In view of what responses we’ve received and the
recommendation of CELG, close the petition, yes?
|
09:30
|
[113] Janet
Finch-Saunders: Yes.
|
[114] Mike
Hedges: Yes.
|
[115] P-04-660,
‘Additional Pressures on Funding for Education Provision
Faced by Sparsely Populated Areas’, last considered 8 March,
write to the Minister—sorry, I’ll start again. The
committee last considered it and they decided to write to the
Minister asking for his comments and to forward details of the
petition to the committee tasked with scrutinising the local
government Wales Bill when it is introduced so that they can take
the issues raised into consideration. A response has been received
from the former Minister for Education and Skills. The petition was
also forwarded to the clerk of the Communities, Equality and Local
Government Committee, but, as a responsible committee has only
recently been established, no response is available. I think that
this has fallen into the crack of the election and us reforming
committees. I would think that the petition is about a general
issue of local authority funding—we are aware that the
petitioners have specific concerns about a local school and the
situation it faces. Given this, and the response from the Minister,
we can either close the petition or write to the education Minister
and the finance Minister asking them to consider it in terms of the
next budget.
|
[116] Janet
Finch-Saunders: Yes, I agree. Or is it—
|
[117] Mike
Hedegs: So, we’ll send it to them and ask them to
consider it. They take advice and take correspondence from
different organisations on the budget. This could be part of the
budget process. So, it goes to the committee and the two Ministers.
Is that okay?
|
[118] Mr
George: Sorry, to the finance—
|
[119] Mike
Hedges: The Finance Committee and the two Ministers.
|
[120] P-04-677,
‘Equal Access to Welsh Language’, submitted 23 February
2016, considered on 23 February: a response from the former
Minister for education has been received and is available in the
public pack. I think the response, again, is a very positive one.
So, shall we close the petition? I’m not sure some of these
are successes as petitions, but they’re certainly successes
on what the petitioners want.
|
[121] Janet
Finch-Saunders: Yes.
|
[122] Neil
McEvoy: I’m not sure if it was too successful really,
because—[Inaudible.] We don’t know what the
outcome of them looking at it is.
|
[123] Mike
Hedges: Well, shall we ask them to respond when they’ve
looked into it?
|
[124] Neil
McEvoy: Yes, I think so.
|
[125] Mike
Hedges: Yes, I think you’re right there. You can look
into it. That can be what, as someone who’s served on local
governments, is known as a holding
response—‘We’re going to look at
it’—and what it means is that it’ll keep you
happy for a few months and, hopefully, you’ll forget about
it.
|
[126] P-04-656,
‘Establishing a Conscientious Objectors Day in Wales’,
last considered 19 January: a response has been received from the
First Minister and the former Presiding Officer. Both responses
have been sent to the petitioners for their comments. No response
has been received as yet. When did they go to the petitioners?
|
[127] Mr
George: I’m not sure, but it would have been—
|
[128] Mike
Hedges: In January?
|
[129] Mr
George: January or February.
|
[130] Mike
Hedges: So they’ve had four or five—
|
[131] Janet
Finch-Saunders: If they haven’t come back—
|
[132] Mike
Hedges: If they haven’t come back then I suggest we close
it. If you give people an opportunity to come back and they
don’t come back within three months, I would always close
it.
|
[133] P-04-661,
‘Prohibit Online Use and Electronic Voting by Assembly
Members in the Senedd Chamber’: considered on 19 January and
it was agreed to forward the petitioners’ comments to the
Presiding Officer and the Assembly Commission to seek their views.

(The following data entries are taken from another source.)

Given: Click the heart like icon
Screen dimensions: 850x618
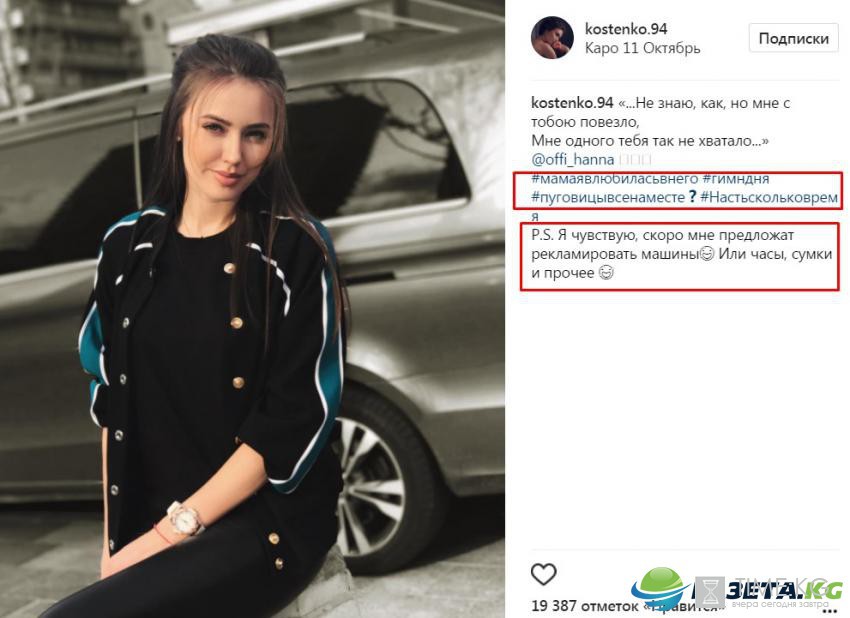Looking at the screenshot, I should (543, 574).
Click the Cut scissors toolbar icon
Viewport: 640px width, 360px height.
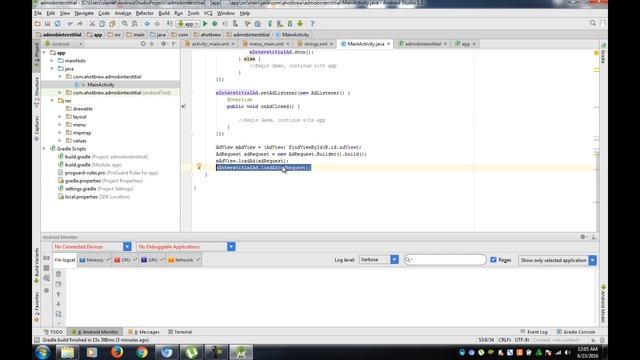92,24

A response has been received from the former Presiding Officer and
is available in the public pack. The response has also been
forwarded to the petitioners but no response has been received as
yet.
|
[134] I think,
probably, it’s an educational issue. One of the reasons we
vote electronically is because you can then record
everybody’s vote accurately. If we did it by show of hands,
you could lose something in accuracy and you’re relying on
people to count. Many of us have been in meetings where counting
has seemed to be different to the number of hands that have gone
up. So, it is really important that we have a public record of how
everybody votes on every occasion. So, I don’t think, unless
you had a division lobby, which would add a substantial amount of
time to the amount of time we took for voting, then I think it
really is important that we do have that opportunity to let
everybody know how we vote so we can be held accountable for how we
vote.
|
[135]
Janet Finch-Saunders:
In terms of transparency and
accountability, it’s a good way forward.
|
[136]
Mike Hedges: So, shall we close the petition? Yes.
P-04-674, ‘Say No to
Dyfed’—the petition was first considered on 23
February. Can we hold the petition, rather than close it? At the
moment, I understand the Minister’s view is that of not
making the substantial changes the previous Minister considered,
but can we hold that petition until such time that another set of
local government proposals come forward? It just saves them
resubmitting it. I mean, I don’t think that Dyfed is likely
to come back under the current Minister, but I also know the
current Minister will not be the Minister forever, so if it does
come back we’ve got it held then ready. Is that okay with
everybody? Okay.
|
[137] P-04-684,
‘We Demand Better more Effective
Welsh HMO Planning Laws and a New Use Classes
Order’—this petition was collected in Swansea and had
11 signatures. It was considered for the first time on 8 March. It
was agreed to write to the Minister asking him to respond. The then
Minister responded and his response is available in the public
papers. There has been recent legislation in this area. This is
very much a sort of Swansea, Cardiff, Treforest, Bangor,
Aberystwyth situation, where you have a university and you have
lots of houses in multiple occupation clustered in certain areas. I
know the petitioner and I can understand the petitioner’s
frustration with where we are, but there is legislation and I think
we can write to the—. Have we written to the petitioner
telling him about the legislation, and directing him to
it?
|
[138]
Mr George: He would have received the Minister’s
letter.
|
[139]
Mike Hedges: Okay, fine. Everybody happy to close the petition
then? Can I just remind people about the petition handovers at
12.40 p.m., 1 o’clock and 2.30 p.m.? And I hope we can do our
utmost to attend as many of these petition handovers as possible; I
think it’s appreciated by the petitioners, but I think if we
are intending to be a public-facing committee, then I think it
really is important that we do go out there and meet with people.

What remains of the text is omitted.